=== AVAILABLE DATA ===

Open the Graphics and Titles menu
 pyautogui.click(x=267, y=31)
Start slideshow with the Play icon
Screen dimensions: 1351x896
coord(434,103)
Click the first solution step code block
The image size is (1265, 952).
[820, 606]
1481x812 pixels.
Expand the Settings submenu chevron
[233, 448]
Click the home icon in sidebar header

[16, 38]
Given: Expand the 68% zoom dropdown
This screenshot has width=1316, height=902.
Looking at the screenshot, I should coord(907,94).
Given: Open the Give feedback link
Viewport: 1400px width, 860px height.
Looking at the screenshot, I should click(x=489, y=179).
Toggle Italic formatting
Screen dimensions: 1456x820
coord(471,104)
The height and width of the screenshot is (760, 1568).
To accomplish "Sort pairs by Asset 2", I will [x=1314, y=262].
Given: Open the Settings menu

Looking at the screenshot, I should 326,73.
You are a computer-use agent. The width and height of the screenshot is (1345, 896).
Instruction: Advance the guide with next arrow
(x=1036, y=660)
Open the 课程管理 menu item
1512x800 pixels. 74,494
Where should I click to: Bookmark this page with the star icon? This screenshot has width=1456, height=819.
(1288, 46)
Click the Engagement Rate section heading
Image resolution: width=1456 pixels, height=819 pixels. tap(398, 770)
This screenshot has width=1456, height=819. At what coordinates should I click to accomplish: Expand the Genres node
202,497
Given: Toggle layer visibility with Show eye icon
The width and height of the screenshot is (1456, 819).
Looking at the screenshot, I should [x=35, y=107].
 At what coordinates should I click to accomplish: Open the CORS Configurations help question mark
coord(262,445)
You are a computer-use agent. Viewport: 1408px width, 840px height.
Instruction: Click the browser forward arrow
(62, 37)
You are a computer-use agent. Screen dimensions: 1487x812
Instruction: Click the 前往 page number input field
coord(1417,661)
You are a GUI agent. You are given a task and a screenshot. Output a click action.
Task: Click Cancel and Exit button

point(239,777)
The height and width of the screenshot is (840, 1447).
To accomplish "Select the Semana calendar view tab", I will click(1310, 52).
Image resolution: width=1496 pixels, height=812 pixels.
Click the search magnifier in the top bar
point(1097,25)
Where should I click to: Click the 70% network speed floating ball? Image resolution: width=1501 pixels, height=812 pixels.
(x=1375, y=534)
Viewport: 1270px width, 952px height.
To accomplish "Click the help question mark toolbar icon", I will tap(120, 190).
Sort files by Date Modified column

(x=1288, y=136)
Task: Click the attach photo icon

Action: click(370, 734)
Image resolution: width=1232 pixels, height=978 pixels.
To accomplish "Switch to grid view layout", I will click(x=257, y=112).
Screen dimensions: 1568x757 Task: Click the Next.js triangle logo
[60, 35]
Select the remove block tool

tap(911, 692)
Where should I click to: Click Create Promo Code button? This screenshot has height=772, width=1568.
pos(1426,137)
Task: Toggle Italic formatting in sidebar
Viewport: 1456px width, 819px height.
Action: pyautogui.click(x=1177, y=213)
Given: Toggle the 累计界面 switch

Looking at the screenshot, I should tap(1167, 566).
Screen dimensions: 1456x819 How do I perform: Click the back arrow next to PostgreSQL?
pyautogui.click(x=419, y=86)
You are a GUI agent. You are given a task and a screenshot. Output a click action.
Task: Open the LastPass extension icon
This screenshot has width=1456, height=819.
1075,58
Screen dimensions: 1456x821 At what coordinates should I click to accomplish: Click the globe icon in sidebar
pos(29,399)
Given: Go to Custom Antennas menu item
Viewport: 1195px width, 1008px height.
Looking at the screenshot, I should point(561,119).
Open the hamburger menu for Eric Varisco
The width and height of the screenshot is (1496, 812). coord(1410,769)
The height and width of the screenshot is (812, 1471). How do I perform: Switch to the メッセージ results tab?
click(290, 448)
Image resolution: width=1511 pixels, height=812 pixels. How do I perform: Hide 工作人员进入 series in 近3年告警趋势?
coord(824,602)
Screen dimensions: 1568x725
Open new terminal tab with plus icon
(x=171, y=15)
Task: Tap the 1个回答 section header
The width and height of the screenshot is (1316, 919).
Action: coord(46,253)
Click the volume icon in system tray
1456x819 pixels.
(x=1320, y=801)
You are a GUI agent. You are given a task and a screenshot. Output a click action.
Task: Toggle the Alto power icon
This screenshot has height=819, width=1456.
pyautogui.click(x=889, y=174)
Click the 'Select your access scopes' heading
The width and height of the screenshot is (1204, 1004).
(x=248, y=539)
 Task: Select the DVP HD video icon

===

**BRIEF**. Within the entries above, how many lines include the word "computer"? Respond with the number only.

**EXERCISE RESPONSE**. 3